Bhutan's political history is intertwined with its religious history. A dual theocratic system evolved in which religious institutions were administered by the je khempo, or Head Abbot, while civil power was retained by a high officer known as the tiruk desi. During the eighteenth and nineteenth centuries the country encountered constant political strife that undermined the authority of the high officer and increased the power of regional governors. In 1885, the high officer sought aid from China to crush the power of the governors, but one of the regional governors, Ugyen Wangchuk, turned to the British for support. By 1907 Ugyen Wangchuk had consolidated his power enough to be named Bhutan's first hereditary king. In 1910, Bhutan and the United Kingdom signed a treaty allowing the United Kingdom to "guide" Bhutan's foreign affairs, providing British India would not interfere in the internal affairs of Bhutan. Bhutan made the same arrangement with independent India in a treaty signed in 1949.
Since 1969, Bhutan has functioned as a limited monarchy. (Although the country functioned without a constitution for over three decades, in 2002 a committee was established to draft one for the king's review.) The king is appointed from the royal hereditary line by the legislature and may be removed by a two-thirds vote. The late King Jigme Dorji Wangchuk (ruled from 1952–72), father of the current king, undertook reforms to help modernize the country's political institutions (serfdom was not officially abolished until his rule). A Tshongdu (National Assembly) was created in 1953; 105 of the 150 seats are elected to represent villages, 10 represent religious bodies, and 35 are appointed by the king to represent nonreligious interests. In 1965 the king established a Lodoi Tsokde (Royal Advisory Council) and in 1968, a Lhengye Shungtsog (Council of Ministers) to bring more Bhutanese into the political system. The je khempo also maintains considerable authority in the country and most levels of government contain members from Buddhist monasteries. The current monarch, Jigme Singye Wangchuk, has continued his father's political reforms. In 1998, he relinquished his position as head of government and transferred many of his executive powers to a cabinet elected by the National Assembly. He also introduced into law a provision under which the king would abdicate in favor of his hereditary successor if the National Assembly supported a vote of no-confidence by a two-thirds majority.

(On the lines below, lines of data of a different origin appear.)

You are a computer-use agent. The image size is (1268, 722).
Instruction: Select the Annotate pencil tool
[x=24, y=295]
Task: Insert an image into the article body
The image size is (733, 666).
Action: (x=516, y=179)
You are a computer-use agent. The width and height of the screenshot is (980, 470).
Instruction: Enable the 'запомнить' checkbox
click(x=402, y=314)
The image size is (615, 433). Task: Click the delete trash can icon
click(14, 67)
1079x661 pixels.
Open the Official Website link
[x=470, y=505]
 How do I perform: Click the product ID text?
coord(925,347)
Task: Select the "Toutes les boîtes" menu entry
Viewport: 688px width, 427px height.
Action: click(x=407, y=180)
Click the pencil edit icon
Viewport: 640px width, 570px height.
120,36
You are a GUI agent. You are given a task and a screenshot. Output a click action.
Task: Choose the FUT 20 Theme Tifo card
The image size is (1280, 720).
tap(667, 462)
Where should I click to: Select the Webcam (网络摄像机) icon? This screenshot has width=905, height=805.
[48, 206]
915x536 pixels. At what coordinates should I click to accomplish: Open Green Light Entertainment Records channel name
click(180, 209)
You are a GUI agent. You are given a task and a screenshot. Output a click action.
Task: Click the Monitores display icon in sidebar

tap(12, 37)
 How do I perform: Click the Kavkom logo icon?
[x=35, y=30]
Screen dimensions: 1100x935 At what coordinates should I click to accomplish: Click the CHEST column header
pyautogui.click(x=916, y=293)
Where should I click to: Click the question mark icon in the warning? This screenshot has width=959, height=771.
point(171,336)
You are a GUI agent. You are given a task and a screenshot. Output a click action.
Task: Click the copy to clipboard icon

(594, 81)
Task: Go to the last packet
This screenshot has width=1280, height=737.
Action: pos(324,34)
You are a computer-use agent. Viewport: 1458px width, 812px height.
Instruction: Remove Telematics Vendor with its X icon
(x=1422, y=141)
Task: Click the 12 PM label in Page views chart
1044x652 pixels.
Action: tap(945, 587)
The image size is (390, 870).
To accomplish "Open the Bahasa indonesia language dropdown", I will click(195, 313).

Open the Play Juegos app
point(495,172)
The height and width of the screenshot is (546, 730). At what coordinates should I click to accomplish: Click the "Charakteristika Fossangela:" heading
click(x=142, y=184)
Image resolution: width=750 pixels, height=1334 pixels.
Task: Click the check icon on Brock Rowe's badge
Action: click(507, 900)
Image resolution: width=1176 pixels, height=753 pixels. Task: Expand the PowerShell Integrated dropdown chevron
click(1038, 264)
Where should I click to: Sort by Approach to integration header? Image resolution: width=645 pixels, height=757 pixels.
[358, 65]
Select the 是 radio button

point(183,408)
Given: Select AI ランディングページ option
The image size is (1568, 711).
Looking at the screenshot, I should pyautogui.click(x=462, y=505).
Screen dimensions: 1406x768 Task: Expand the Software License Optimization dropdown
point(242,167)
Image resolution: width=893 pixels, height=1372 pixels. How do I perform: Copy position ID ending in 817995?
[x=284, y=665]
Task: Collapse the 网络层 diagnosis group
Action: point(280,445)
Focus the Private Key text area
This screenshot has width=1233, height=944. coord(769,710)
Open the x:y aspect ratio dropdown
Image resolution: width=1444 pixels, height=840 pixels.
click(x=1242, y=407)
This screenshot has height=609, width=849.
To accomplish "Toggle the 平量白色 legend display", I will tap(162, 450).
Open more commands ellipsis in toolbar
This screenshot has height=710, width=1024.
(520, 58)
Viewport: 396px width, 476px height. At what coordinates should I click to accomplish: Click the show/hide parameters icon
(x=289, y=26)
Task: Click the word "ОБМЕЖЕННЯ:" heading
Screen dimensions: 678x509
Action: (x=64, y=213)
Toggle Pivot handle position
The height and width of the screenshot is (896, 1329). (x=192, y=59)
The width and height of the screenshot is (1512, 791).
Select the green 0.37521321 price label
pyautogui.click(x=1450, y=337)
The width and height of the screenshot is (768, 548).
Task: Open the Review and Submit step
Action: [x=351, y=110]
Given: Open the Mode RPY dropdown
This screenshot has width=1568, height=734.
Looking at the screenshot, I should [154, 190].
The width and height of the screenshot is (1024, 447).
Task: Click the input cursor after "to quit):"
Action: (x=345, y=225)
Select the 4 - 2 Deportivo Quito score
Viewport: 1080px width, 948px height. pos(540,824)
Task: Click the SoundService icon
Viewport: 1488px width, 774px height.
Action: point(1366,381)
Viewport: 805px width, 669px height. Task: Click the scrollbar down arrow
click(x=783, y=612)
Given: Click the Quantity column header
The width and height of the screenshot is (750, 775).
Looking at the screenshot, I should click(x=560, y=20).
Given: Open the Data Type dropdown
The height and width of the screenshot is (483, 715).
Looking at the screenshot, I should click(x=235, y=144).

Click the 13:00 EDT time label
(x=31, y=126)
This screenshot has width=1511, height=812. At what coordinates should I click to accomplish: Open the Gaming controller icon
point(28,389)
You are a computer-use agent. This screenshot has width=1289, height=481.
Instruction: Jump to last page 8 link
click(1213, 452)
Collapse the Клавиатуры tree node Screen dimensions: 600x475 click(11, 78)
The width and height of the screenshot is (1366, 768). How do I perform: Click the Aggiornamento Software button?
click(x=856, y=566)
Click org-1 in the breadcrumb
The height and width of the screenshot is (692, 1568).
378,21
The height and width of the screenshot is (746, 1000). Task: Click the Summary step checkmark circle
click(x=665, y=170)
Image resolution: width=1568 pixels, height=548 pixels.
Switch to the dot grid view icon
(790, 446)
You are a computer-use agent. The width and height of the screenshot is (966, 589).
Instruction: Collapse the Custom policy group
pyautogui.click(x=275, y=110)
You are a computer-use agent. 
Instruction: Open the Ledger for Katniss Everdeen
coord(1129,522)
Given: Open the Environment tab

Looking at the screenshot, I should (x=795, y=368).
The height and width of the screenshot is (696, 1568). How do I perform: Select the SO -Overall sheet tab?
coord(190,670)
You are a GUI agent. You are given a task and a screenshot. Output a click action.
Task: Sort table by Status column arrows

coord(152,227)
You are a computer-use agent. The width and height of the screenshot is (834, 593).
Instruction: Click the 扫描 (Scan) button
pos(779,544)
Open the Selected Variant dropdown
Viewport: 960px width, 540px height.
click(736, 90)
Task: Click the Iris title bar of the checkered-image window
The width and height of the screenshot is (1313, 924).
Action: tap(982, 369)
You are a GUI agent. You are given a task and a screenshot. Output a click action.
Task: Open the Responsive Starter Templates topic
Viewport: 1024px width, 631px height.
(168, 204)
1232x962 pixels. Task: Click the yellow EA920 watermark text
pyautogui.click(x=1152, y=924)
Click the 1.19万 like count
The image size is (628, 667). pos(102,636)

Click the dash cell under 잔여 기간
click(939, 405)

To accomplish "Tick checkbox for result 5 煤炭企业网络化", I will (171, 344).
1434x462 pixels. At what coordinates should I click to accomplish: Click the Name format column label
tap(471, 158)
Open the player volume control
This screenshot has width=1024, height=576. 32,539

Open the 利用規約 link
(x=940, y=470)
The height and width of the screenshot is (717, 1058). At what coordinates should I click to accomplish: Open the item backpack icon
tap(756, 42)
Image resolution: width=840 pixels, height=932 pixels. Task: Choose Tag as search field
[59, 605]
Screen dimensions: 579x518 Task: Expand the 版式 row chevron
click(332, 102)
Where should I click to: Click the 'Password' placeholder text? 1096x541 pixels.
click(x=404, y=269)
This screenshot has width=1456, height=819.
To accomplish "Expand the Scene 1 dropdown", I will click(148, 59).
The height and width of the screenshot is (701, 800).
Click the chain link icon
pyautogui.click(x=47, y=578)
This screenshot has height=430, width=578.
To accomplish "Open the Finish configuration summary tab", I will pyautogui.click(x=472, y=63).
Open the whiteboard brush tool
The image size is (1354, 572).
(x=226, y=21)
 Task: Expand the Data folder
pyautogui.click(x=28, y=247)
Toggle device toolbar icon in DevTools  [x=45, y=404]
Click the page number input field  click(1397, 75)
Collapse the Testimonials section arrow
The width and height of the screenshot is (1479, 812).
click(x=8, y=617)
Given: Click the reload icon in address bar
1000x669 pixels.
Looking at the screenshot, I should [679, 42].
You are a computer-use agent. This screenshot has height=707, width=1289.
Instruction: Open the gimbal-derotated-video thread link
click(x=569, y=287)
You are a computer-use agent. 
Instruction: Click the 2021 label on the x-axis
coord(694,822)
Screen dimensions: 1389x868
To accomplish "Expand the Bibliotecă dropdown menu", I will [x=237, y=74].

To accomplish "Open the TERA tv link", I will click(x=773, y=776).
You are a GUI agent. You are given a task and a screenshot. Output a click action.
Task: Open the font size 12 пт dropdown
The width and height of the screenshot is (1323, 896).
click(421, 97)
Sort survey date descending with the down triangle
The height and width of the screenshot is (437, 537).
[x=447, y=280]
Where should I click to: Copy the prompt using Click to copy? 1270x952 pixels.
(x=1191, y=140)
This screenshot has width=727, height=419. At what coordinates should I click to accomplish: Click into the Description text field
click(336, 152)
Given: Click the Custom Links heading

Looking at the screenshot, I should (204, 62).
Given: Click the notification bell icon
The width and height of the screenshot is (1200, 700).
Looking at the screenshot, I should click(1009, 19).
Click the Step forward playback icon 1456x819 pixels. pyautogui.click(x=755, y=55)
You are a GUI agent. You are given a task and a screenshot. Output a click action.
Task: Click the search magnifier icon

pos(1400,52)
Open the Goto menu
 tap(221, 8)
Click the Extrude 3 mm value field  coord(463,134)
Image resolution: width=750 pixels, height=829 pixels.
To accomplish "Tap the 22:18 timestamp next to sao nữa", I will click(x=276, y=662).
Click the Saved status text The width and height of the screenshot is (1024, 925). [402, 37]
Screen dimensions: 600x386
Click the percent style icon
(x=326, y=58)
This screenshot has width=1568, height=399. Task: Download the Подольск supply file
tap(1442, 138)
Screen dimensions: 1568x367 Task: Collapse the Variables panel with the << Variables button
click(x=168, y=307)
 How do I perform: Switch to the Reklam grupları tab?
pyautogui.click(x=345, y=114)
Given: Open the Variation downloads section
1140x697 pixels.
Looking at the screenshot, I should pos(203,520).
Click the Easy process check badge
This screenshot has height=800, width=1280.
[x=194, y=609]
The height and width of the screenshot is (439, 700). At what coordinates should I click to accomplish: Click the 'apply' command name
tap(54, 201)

Political parties are illegal. An opposition party, the Bhutan State Congress, which primarily represents the Nepalese minority, has its headquarters in India. The country is divided into 18 dzongkhag (districts), each governed by a district officer appointed by the king. Popular elections, in which each family is granted one vote, are held at the village level every three years.
In 1968 an eight-member High Court, comprised of judges appointed by the king, was established to hear appeals from decisions made by local headmen and magistrates. The final appeal is made to the king.